Exercise instructions: The required result is an exact copy of every line from the one with "How do I perform: Cancel" through the last line below, with the pictures left out.
*** Materials provided ***
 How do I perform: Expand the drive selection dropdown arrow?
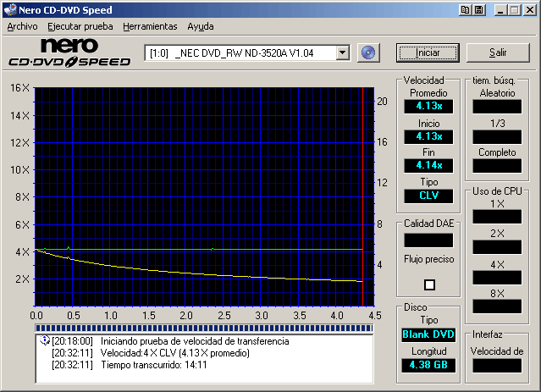[x=342, y=53]
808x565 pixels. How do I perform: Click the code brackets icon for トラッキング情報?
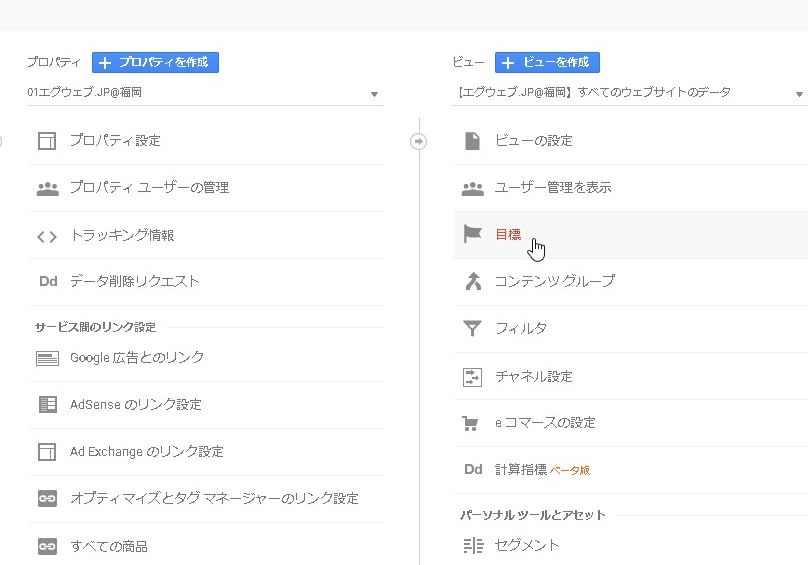click(x=47, y=236)
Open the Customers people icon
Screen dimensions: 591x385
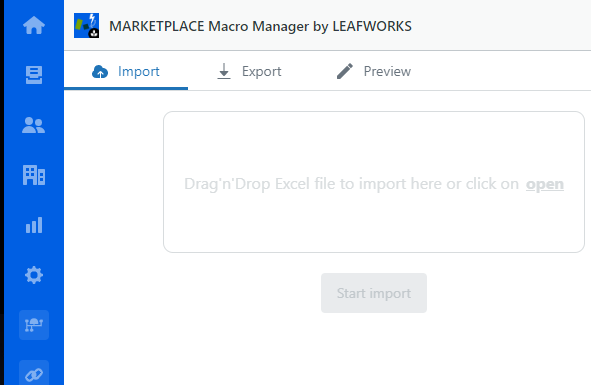tap(34, 125)
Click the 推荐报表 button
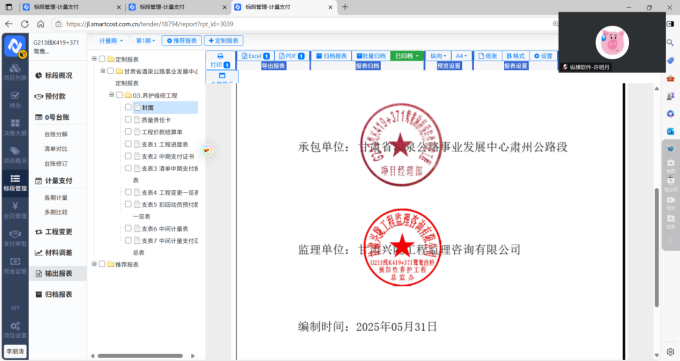 pyautogui.click(x=182, y=41)
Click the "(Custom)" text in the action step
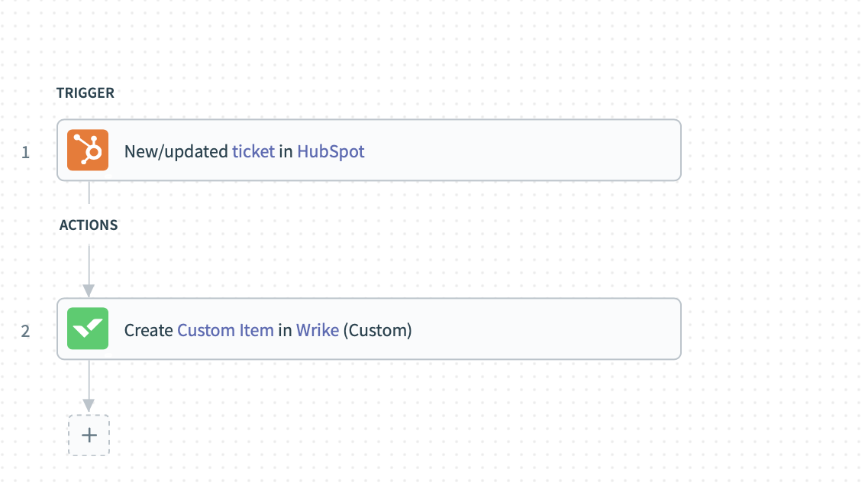868x489 pixels. 377,330
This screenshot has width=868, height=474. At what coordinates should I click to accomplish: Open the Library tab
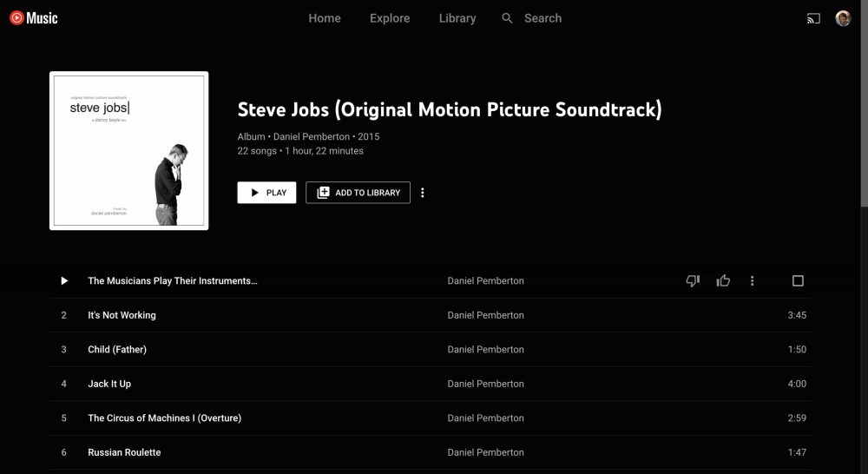coord(457,18)
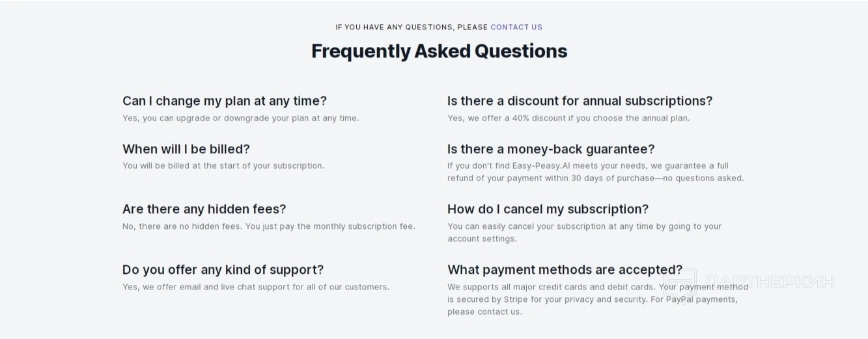The width and height of the screenshot is (868, 339).
Task: Select the "Are there any hidden fees?" question
Action: pos(204,209)
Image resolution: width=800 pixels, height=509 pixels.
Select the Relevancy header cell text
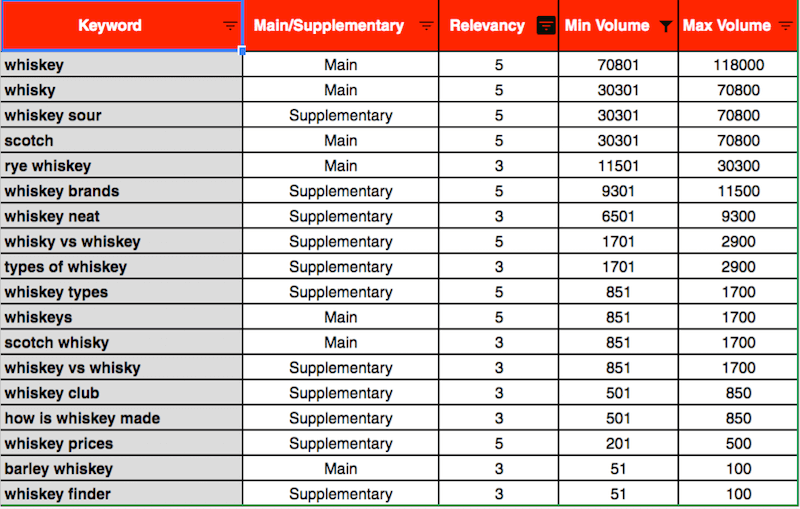(487, 26)
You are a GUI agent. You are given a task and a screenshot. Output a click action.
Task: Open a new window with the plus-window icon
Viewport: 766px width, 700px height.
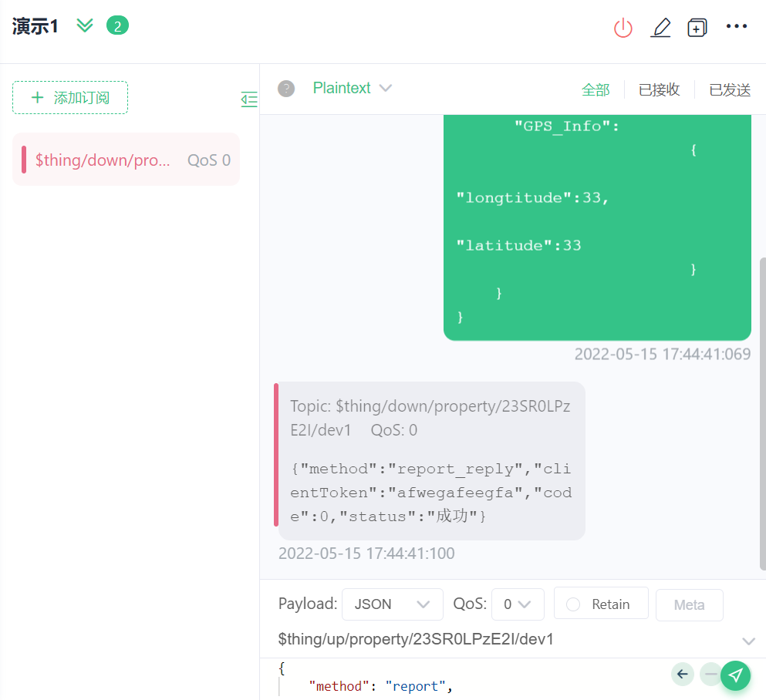click(x=697, y=28)
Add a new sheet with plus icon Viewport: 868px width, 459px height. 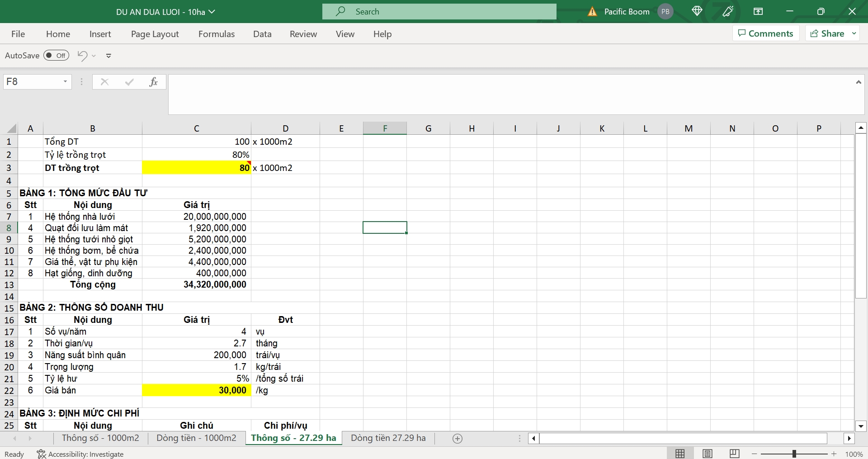[458, 439]
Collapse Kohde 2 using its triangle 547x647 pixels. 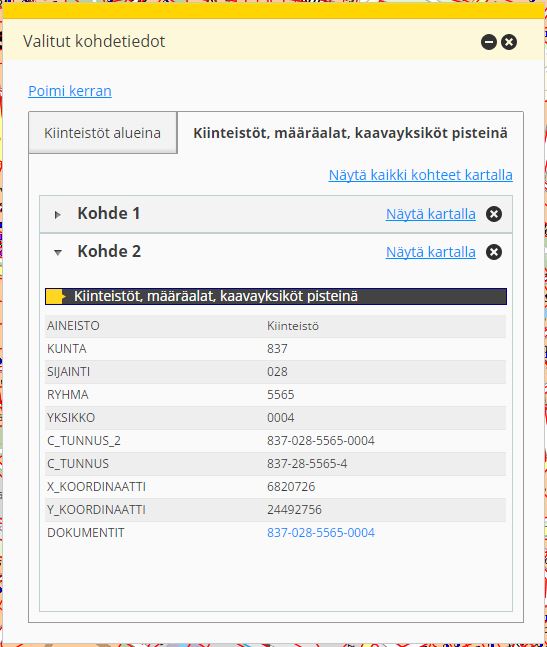pos(58,253)
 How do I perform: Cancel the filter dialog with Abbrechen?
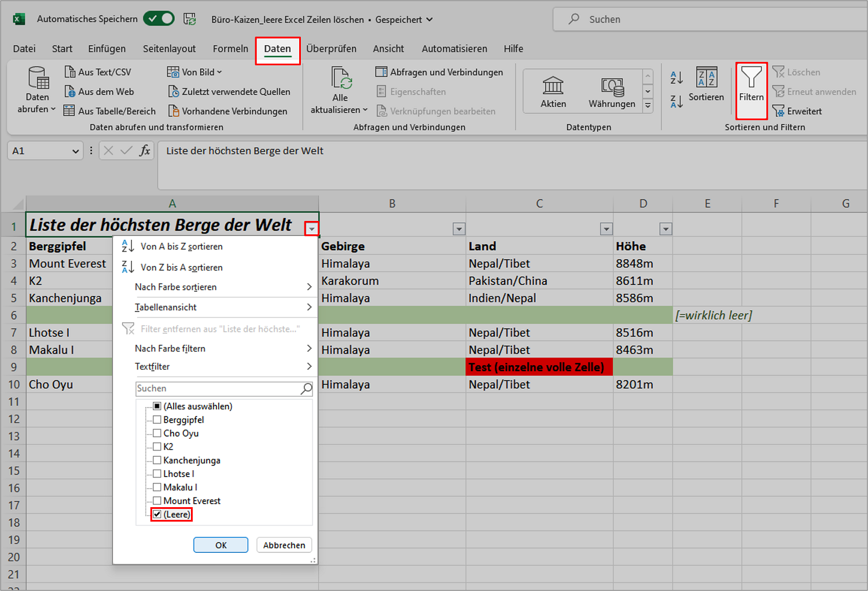pos(284,545)
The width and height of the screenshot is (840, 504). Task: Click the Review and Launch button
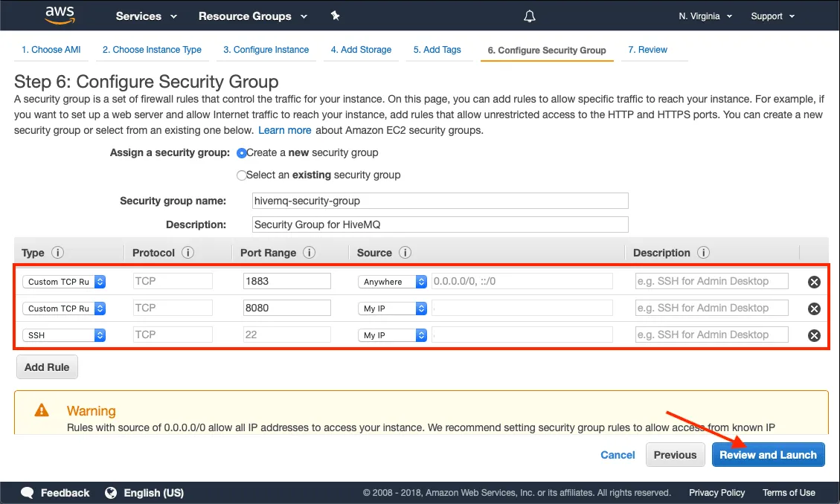[768, 454]
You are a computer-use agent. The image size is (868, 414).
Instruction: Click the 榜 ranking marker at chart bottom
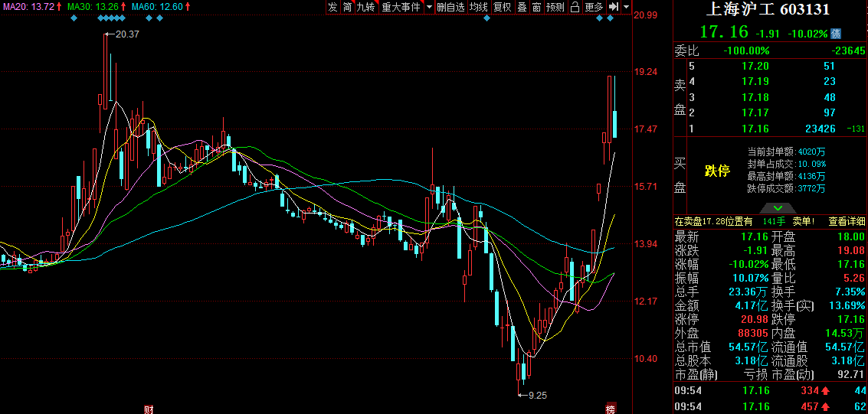tap(611, 408)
*** End of Materials provided ***
Response for this exercise:
 How do I perform: Cancel the filter dialog with Abbrechen?
pos(284,545)
The width and height of the screenshot is (840, 504). Task: Click the Review and Launch button
[768, 454]
You are a computer-use agent. The image size is (868, 414).
Instruction: Click the 榜 ranking marker at chart bottom
tap(611, 408)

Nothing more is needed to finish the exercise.